TASK TO COMPLETE.
Swap "Instruction" for "Command" in the records, starting at the line that contains "The height and width of the screenshot is (425, 598)." and ending at the line that contains "(1174, 240)". Return only those lines, with nothing else changed.

Records from a pointing dataset.

┌──

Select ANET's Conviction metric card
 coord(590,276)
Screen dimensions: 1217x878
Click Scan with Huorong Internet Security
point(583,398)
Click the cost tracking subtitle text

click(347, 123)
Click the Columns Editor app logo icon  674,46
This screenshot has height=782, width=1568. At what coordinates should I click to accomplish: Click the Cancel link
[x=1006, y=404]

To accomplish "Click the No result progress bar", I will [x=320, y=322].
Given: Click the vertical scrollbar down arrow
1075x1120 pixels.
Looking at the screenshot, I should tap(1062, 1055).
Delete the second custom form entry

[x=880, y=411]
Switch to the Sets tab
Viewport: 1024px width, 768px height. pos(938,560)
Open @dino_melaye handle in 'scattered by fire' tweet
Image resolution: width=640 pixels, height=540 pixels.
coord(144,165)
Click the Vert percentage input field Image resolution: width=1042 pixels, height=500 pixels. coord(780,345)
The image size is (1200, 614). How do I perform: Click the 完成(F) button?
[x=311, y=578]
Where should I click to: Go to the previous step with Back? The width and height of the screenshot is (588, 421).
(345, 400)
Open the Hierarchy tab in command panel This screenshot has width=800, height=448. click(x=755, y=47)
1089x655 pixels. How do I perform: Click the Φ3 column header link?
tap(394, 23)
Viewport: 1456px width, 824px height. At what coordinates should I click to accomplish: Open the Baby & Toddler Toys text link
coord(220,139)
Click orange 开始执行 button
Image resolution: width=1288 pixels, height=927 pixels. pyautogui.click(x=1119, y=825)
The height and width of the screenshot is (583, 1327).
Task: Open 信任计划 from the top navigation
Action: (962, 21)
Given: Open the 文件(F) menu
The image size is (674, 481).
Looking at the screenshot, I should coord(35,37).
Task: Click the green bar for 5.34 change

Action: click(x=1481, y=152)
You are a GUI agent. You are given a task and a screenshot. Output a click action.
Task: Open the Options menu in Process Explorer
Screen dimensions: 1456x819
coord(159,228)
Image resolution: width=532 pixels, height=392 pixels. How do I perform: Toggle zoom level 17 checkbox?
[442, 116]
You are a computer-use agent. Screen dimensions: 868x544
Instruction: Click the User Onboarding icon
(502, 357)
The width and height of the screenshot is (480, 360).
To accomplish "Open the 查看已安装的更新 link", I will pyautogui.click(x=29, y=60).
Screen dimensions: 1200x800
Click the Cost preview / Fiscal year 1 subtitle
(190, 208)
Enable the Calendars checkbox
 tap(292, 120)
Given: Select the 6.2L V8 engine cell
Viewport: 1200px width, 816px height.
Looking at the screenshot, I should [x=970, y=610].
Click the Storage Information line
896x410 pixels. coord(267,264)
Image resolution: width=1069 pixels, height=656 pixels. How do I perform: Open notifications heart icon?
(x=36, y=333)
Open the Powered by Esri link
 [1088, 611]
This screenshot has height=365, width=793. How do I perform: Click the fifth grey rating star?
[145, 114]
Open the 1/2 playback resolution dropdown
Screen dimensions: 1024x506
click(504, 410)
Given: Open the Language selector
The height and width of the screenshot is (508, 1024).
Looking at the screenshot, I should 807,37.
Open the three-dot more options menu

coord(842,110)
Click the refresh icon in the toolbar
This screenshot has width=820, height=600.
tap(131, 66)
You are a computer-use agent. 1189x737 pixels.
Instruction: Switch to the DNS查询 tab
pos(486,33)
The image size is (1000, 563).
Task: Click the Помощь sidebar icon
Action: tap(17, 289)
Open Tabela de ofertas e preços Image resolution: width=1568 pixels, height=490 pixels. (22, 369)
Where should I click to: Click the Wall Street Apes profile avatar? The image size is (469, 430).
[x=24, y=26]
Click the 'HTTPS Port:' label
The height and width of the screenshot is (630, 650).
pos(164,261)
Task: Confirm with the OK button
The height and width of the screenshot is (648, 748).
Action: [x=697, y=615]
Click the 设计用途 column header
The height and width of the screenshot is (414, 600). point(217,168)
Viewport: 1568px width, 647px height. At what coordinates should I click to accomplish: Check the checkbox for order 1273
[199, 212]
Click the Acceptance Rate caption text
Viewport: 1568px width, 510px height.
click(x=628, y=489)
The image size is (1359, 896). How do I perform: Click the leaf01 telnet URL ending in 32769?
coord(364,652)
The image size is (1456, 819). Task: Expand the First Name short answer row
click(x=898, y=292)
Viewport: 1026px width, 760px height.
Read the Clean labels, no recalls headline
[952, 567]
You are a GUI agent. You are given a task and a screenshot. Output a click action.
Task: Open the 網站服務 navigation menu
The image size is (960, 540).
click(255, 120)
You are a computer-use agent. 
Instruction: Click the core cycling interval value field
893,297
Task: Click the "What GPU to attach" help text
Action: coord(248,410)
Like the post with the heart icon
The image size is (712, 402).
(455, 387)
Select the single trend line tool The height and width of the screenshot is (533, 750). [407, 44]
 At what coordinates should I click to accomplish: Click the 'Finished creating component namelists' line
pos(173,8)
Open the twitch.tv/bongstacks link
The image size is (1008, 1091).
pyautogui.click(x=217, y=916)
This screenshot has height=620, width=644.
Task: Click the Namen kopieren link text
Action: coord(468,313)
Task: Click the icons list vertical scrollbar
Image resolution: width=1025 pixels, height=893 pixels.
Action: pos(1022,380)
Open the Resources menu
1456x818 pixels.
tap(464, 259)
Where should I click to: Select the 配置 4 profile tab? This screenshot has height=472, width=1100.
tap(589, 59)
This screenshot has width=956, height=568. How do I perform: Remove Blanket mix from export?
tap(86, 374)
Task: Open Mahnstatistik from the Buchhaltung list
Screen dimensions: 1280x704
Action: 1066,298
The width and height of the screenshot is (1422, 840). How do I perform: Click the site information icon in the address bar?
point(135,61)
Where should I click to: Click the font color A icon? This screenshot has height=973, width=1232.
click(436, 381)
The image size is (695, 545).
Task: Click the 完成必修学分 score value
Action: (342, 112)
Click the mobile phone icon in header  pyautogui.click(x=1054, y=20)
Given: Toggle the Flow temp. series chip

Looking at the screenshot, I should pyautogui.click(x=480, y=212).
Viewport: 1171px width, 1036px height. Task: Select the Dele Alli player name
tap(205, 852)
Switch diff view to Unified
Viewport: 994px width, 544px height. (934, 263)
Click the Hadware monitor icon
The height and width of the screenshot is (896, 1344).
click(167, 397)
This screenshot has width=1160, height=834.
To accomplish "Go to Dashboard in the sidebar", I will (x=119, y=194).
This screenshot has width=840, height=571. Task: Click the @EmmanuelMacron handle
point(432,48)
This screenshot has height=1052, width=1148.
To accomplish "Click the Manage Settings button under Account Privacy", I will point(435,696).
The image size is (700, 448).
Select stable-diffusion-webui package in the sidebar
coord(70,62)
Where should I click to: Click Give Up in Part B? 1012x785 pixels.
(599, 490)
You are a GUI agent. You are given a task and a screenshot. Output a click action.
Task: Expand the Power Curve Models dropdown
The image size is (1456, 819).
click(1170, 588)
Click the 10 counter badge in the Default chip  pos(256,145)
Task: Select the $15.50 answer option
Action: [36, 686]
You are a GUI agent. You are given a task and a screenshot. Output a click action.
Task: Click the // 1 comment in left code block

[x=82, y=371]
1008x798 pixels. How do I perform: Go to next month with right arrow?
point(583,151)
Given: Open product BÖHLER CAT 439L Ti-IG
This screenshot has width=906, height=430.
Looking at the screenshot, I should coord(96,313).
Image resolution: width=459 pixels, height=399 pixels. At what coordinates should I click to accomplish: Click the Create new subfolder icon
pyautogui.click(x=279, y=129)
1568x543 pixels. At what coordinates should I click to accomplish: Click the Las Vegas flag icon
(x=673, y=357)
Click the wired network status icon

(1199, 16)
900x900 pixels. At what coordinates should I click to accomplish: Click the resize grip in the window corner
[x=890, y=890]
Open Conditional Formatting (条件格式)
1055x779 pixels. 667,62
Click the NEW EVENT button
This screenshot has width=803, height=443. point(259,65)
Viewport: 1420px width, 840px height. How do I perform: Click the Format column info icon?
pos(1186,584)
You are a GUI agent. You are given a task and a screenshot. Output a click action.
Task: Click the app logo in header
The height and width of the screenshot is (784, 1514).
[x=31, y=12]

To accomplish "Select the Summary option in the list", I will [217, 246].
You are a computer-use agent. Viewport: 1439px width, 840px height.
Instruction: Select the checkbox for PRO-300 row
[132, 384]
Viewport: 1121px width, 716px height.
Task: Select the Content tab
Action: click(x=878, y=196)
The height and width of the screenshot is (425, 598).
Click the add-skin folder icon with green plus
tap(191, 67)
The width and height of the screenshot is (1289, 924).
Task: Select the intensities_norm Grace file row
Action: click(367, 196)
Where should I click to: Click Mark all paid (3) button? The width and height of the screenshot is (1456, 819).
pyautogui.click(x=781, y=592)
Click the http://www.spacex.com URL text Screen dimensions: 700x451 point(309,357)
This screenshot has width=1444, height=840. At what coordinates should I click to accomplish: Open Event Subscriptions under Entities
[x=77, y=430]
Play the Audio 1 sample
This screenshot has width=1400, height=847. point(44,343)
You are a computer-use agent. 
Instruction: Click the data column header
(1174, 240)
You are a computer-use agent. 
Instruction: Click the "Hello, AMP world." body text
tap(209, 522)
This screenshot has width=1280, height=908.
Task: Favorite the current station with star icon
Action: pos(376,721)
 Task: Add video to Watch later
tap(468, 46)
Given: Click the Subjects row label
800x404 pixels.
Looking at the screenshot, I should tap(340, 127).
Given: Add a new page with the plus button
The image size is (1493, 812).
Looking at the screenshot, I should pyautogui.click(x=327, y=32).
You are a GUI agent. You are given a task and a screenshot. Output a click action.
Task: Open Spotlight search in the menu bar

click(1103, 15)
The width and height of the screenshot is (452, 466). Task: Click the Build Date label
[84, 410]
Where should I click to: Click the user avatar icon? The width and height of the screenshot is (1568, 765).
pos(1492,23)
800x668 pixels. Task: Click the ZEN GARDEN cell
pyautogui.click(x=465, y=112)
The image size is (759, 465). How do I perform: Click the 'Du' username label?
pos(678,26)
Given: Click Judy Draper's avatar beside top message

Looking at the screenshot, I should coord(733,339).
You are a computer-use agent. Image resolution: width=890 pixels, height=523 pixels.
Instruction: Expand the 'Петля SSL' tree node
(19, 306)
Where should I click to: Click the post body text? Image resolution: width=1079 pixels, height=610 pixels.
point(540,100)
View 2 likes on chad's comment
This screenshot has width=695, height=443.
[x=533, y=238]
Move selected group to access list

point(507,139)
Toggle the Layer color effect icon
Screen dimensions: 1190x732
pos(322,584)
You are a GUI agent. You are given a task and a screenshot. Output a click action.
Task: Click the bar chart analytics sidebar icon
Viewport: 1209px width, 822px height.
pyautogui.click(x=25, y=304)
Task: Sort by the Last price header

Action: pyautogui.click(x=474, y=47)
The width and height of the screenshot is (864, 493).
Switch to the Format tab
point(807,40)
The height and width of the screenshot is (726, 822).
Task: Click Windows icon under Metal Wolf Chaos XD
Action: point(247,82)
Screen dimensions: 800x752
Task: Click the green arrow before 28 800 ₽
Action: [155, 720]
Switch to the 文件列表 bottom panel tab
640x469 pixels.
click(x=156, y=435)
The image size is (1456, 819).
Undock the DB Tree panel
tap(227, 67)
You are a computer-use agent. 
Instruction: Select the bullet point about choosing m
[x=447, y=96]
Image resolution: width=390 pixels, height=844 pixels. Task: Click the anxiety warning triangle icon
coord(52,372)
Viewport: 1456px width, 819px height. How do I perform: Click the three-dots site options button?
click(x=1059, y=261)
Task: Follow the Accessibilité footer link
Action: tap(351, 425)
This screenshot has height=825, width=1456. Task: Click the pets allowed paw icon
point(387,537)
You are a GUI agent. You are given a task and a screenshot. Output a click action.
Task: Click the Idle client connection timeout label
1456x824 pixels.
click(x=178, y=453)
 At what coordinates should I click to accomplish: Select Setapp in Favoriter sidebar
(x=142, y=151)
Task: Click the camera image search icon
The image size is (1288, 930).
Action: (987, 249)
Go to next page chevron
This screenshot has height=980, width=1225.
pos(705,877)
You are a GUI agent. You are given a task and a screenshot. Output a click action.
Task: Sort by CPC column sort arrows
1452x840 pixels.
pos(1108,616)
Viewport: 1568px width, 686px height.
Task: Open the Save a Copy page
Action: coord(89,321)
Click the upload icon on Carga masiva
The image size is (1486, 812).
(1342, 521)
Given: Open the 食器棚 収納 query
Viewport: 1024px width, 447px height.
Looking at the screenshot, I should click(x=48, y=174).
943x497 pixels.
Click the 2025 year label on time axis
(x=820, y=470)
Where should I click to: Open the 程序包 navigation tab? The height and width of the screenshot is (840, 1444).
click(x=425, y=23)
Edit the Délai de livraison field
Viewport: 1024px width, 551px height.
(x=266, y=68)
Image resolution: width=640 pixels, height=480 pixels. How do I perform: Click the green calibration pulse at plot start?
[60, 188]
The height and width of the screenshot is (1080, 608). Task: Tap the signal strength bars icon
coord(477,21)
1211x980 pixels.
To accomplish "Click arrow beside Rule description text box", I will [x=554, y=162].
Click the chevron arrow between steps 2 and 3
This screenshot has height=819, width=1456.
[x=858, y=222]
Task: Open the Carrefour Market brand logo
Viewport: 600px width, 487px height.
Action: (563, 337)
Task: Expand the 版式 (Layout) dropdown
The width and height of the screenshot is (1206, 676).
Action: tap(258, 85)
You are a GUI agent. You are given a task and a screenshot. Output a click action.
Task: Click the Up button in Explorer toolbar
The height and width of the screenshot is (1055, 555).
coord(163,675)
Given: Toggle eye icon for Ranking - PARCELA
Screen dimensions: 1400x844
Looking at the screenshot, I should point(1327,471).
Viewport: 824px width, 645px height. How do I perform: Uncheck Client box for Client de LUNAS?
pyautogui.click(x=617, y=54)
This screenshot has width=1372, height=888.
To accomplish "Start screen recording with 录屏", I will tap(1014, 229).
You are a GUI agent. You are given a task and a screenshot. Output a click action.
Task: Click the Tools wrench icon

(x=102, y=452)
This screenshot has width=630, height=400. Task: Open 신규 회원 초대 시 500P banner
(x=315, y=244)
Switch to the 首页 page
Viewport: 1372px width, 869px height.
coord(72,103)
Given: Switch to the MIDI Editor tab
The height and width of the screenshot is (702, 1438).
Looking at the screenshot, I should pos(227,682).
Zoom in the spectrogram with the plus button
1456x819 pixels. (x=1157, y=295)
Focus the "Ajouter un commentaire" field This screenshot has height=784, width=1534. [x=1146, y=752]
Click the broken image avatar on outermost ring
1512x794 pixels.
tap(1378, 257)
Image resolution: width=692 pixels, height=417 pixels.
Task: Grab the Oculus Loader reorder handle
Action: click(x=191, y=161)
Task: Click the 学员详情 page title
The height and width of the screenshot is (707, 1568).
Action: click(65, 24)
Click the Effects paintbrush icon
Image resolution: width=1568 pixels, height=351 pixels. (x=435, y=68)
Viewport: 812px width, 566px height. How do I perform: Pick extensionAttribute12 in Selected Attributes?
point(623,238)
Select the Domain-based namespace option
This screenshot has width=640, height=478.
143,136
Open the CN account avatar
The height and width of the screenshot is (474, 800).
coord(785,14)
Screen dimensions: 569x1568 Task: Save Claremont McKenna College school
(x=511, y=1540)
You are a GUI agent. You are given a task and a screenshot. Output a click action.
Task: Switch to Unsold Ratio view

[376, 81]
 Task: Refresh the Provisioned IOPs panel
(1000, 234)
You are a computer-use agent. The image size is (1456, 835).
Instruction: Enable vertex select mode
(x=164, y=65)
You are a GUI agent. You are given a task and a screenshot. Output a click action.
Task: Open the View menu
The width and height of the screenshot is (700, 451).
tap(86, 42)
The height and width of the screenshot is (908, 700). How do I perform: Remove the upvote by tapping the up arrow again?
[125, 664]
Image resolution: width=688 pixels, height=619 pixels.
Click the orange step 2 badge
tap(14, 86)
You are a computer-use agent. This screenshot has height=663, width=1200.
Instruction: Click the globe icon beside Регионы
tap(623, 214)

└──

SOLVED PROBLEM.
The height and width of the screenshot is (425, 598).
Click the add-skin folder icon with green plus
tap(191, 67)
The width and height of the screenshot is (1289, 924).
Task: Select the intensities_norm Grace file row
Action: click(367, 196)
Where should I click to: Click Mark all paid (3) button? The width and height of the screenshot is (1456, 819).
pyautogui.click(x=781, y=592)
Click the http://www.spacex.com URL text Screen dimensions: 700x451 point(309,357)
This screenshot has width=1444, height=840. At what coordinates should I click to accomplish: Open Event Subscriptions under Entities
[x=77, y=430]
Play the Audio 1 sample
This screenshot has width=1400, height=847. point(44,343)
You are a computer-use agent. 
Command: Click the data column header
(1174, 240)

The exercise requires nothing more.